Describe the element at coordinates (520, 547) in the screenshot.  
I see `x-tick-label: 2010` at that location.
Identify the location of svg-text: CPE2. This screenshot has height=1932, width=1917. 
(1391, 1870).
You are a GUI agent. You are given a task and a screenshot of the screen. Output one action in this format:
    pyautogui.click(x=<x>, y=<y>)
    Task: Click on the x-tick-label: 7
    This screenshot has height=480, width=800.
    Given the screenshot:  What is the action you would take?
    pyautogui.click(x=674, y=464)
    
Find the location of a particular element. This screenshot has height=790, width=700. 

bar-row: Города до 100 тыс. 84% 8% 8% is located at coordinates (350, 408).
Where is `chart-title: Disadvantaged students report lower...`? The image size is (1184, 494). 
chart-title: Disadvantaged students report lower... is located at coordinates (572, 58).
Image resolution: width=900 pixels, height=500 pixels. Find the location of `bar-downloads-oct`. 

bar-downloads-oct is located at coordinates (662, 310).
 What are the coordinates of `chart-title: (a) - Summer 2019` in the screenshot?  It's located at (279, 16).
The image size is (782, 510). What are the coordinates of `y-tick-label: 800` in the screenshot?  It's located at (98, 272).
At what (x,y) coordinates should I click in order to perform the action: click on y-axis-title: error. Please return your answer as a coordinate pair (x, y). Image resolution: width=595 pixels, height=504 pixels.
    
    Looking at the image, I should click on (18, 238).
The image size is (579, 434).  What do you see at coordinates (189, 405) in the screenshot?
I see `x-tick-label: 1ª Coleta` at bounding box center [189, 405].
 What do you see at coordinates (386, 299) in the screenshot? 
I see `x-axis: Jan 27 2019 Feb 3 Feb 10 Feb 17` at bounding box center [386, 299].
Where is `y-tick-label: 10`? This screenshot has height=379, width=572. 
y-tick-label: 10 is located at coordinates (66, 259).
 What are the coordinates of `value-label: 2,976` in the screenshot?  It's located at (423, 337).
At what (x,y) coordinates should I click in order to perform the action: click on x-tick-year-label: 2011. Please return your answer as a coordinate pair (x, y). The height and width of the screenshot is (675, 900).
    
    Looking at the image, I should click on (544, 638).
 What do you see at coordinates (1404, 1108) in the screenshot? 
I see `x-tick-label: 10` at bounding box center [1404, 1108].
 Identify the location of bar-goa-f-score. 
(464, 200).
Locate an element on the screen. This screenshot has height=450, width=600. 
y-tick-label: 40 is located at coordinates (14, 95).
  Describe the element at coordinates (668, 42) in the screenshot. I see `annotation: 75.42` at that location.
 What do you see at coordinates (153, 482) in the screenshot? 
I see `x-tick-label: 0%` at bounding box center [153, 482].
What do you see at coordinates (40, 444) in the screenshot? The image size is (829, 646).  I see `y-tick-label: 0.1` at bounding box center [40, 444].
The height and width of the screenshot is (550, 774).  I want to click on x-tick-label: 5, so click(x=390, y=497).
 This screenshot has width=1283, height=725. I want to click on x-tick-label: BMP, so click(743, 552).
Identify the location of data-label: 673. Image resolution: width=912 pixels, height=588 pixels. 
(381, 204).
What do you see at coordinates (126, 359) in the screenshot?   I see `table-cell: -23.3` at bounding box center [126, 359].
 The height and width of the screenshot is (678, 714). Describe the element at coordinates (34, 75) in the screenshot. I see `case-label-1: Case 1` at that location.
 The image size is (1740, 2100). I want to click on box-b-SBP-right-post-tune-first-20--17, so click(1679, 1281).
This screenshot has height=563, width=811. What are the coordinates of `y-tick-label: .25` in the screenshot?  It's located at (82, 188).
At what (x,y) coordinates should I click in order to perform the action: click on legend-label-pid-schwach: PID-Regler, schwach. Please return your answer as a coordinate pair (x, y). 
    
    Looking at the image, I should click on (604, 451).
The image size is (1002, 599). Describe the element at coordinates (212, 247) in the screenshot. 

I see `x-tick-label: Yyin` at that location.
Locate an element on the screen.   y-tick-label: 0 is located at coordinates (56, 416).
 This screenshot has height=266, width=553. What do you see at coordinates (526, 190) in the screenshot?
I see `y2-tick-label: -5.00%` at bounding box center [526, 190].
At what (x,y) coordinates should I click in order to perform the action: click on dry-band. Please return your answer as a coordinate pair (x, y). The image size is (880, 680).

****************************************

* PROBLEM STATEMENT
Can you retype all of the rows above without changing a single character?

* YOUR RESPONSE
Describe the element at coordinates (520, 547) in the screenshot.  
I see `x-tick-label: 2010` at that location.
Identify the location of svg-text: CPE2. This screenshot has height=1932, width=1917. 
(1391, 1870).
You are a GUI agent. You are given a task and a screenshot of the screen. Output one action in this format:
    pyautogui.click(x=<x>, y=<y>)
    Task: Click on the x-tick-label: 7
    This screenshot has height=480, width=800.
    Given the screenshot:  What is the action you would take?
    pyautogui.click(x=674, y=464)
    
Find the location of a particular element. This screenshot has height=790, width=700. 

bar-row: Города до 100 тыс. 84% 8% 8% is located at coordinates (350, 408).
Where is `chart-title: Disadvantaged students report lower...`? The image size is (1184, 494). 
chart-title: Disadvantaged students report lower... is located at coordinates (572, 58).
Image resolution: width=900 pixels, height=500 pixels. Find the location of `bar-downloads-oct`. 

bar-downloads-oct is located at coordinates (662, 310).
 What are the coordinates of `chart-title: (a) - Summer 2019` in the screenshot?  It's located at (279, 16).
The image size is (782, 510). What are the coordinates of `y-tick-label: 800` in the screenshot?  It's located at (98, 272).
At what (x,y) coordinates should I click in order to perform the action: click on y-axis-title: error. Please return your answer as a coordinate pair (x, y). Image resolution: width=595 pixels, height=504 pixels.
    
    Looking at the image, I should click on (18, 238).
The image size is (579, 434).  What do you see at coordinates (189, 405) in the screenshot?
I see `x-tick-label: 1ª Coleta` at bounding box center [189, 405].
 What do you see at coordinates (386, 299) in the screenshot? 
I see `x-axis: Jan 27 2019 Feb 3 Feb 10 Feb 17` at bounding box center [386, 299].
Where is `y-tick-label: 10`? This screenshot has height=379, width=572. 
y-tick-label: 10 is located at coordinates (66, 259).
 What are the coordinates of `value-label: 2,976` in the screenshot?  It's located at (423, 337).
At what (x,y) coordinates should I click in order to perform the action: click on x-tick-year-label: 2011. Please return your answer as a coordinate pair (x, y). The height and width of the screenshot is (675, 900).
    
    Looking at the image, I should click on (544, 638).
 What do you see at coordinates (1404, 1108) in the screenshot? 
I see `x-tick-label: 10` at bounding box center [1404, 1108].
 Identify the location of bar-goa-f-score. 
(464, 200).
Locate an element on the screen. This screenshot has height=450, width=600. 
y-tick-label: 40 is located at coordinates (14, 95).
  Describe the element at coordinates (668, 42) in the screenshot. I see `annotation: 75.42` at that location.
 What do you see at coordinates (153, 482) in the screenshot? 
I see `x-tick-label: 0%` at bounding box center [153, 482].
What do you see at coordinates (40, 444) in the screenshot? The image size is (829, 646).  I see `y-tick-label: 0.1` at bounding box center [40, 444].
The height and width of the screenshot is (550, 774).  I want to click on x-tick-label: 5, so click(x=390, y=497).
 This screenshot has width=1283, height=725. I want to click on x-tick-label: BMP, so click(743, 552).
Identify the location of data-label: 673. Image resolution: width=912 pixels, height=588 pixels. 
(381, 204).
What do you see at coordinates (126, 359) in the screenshot?   I see `table-cell: -23.3` at bounding box center [126, 359].
 The height and width of the screenshot is (678, 714). Describe the element at coordinates (34, 75) in the screenshot. I see `case-label-1: Case 1` at that location.
 The image size is (1740, 2100). I want to click on box-b-SBP-right-post-tune-first-20--17, so click(1679, 1281).
This screenshot has height=563, width=811. What are the coordinates of `y-tick-label: .25` in the screenshot?  It's located at (82, 188).
At what (x,y) coordinates should I click in order to perform the action: click on legend-label-pid-schwach: PID-Regler, schwach. Please return your answer as a coordinate pair (x, y). 
    
    Looking at the image, I should click on (604, 451).
The image size is (1002, 599). Describe the element at coordinates (212, 247) in the screenshot. 

I see `x-tick-label: Yyin` at that location.
Locate an element on the screen.   y-tick-label: 0 is located at coordinates (56, 416).
 This screenshot has height=266, width=553. What do you see at coordinates (526, 190) in the screenshot?
I see `y2-tick-label: -5.00%` at bounding box center [526, 190].
At what (x,y) coordinates should I click in order to perform the action: click on dry-band. Please return your answer as a coordinate pair (x, y). The image size is (880, 680).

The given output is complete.